◆ **Task prompt**: Rewrite everything from the line containing "The height and width of the screenshot is (819, 1456). In" down to the line containing "(893, 593)." in the listing below, swapping "globe icon" for "earth icon" and keeping the rest unchanged.

------------------------------

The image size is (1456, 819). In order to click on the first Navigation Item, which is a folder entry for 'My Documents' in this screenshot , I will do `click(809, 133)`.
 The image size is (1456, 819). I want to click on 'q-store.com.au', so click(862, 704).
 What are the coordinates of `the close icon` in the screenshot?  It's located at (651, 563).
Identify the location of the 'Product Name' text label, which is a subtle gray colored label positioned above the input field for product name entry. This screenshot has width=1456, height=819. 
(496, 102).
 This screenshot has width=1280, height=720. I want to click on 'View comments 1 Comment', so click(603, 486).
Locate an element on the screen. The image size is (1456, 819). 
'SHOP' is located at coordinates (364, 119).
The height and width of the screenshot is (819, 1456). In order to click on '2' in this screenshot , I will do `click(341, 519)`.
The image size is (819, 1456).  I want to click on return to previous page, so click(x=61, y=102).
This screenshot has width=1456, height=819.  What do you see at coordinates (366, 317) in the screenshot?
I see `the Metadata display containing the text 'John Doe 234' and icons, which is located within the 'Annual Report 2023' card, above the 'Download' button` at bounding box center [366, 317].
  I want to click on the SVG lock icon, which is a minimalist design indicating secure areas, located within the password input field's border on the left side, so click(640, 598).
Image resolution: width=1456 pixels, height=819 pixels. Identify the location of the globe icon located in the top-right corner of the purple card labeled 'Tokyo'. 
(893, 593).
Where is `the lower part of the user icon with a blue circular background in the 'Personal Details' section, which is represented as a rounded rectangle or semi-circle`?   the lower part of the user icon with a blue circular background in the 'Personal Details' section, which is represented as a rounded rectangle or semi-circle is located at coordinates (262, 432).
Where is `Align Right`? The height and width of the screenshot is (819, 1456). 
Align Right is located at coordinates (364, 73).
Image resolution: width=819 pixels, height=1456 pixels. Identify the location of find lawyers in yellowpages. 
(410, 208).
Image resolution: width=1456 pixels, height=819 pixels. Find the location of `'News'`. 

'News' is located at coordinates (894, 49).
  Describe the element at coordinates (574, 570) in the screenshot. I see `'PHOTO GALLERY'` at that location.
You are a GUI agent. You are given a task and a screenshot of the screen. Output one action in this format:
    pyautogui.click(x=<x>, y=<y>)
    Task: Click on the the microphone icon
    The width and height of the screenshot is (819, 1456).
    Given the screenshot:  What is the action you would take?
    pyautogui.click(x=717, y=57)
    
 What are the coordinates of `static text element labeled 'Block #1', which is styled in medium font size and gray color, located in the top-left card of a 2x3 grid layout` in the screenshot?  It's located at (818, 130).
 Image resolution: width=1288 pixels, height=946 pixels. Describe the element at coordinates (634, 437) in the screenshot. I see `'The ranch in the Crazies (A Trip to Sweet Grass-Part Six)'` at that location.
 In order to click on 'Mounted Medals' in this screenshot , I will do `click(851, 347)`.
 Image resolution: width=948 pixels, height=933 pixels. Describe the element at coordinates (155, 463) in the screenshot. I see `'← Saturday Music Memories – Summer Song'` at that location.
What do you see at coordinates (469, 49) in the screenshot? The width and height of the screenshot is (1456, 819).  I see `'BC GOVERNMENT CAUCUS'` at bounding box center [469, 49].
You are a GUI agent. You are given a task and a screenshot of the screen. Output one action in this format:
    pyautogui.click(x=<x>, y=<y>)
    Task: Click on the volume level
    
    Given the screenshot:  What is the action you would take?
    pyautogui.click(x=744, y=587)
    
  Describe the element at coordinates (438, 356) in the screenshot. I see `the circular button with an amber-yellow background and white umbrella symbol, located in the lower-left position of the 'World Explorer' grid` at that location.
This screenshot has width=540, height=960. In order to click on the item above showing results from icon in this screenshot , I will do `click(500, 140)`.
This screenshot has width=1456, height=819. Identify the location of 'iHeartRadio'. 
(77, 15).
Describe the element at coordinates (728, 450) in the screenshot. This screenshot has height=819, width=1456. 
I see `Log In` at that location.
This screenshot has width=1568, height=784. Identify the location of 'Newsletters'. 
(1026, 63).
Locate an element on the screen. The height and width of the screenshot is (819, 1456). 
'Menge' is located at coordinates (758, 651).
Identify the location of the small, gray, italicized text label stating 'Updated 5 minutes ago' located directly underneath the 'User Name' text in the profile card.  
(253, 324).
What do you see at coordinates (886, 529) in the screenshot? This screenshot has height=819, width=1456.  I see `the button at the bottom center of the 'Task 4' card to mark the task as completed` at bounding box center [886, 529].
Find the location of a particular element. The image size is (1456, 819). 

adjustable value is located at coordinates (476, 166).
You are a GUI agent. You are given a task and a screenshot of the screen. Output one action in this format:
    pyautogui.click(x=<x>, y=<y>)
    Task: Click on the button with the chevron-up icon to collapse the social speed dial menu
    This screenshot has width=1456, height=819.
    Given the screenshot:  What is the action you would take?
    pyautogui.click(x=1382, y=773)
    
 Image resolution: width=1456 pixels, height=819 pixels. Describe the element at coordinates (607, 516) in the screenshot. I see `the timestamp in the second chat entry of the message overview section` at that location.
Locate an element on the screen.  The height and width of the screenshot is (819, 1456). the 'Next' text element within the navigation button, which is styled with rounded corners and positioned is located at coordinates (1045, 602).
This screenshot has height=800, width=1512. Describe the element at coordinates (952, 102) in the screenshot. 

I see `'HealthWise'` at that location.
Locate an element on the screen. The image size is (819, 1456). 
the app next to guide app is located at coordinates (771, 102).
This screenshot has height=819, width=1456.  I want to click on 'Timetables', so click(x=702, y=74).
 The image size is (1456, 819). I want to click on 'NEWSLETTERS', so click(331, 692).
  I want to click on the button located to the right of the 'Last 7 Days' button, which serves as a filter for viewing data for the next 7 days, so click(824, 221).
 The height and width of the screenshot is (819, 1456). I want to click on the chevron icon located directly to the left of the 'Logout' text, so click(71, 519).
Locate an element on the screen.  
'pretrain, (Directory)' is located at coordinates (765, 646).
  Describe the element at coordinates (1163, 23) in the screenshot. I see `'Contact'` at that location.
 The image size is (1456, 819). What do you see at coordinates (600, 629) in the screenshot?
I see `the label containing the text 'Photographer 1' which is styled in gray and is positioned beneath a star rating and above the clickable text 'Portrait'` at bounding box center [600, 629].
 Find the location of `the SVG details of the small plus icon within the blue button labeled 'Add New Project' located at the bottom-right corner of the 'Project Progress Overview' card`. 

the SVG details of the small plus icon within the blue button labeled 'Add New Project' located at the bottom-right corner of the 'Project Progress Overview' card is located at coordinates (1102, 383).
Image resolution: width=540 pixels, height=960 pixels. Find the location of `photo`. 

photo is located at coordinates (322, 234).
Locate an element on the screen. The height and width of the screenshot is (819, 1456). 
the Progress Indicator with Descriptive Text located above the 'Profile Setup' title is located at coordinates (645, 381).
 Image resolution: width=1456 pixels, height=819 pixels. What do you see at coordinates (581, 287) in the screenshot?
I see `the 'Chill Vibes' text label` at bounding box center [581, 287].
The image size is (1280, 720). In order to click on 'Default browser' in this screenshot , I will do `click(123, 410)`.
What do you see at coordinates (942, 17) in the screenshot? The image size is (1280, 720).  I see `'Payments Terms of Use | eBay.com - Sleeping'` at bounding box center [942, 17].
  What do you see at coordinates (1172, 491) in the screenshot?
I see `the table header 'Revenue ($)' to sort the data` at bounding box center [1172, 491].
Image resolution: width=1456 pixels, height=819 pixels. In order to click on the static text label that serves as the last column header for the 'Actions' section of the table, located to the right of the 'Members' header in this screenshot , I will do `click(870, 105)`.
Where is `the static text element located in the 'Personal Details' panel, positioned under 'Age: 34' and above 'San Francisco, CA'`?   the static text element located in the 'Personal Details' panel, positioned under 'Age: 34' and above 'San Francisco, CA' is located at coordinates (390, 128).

------------------------------

◆ **Task output**:
The height and width of the screenshot is (819, 1456). In order to click on '2' in this screenshot , I will do `click(341, 519)`.
The image size is (819, 1456).  I want to click on return to previous page, so click(x=61, y=102).
This screenshot has width=1456, height=819.  What do you see at coordinates (366, 317) in the screenshot?
I see `the Metadata display containing the text 'John Doe 234' and icons, which is located within the 'Annual Report 2023' card, above the 'Download' button` at bounding box center [366, 317].
  I want to click on the SVG lock icon, which is a minimalist design indicating secure areas, located within the password input field's border on the left side, so click(640, 598).
Image resolution: width=1456 pixels, height=819 pixels. Identify the location of the earth icon located in the top-right corner of the purple card labeled 'Tokyo'. 
(893, 593).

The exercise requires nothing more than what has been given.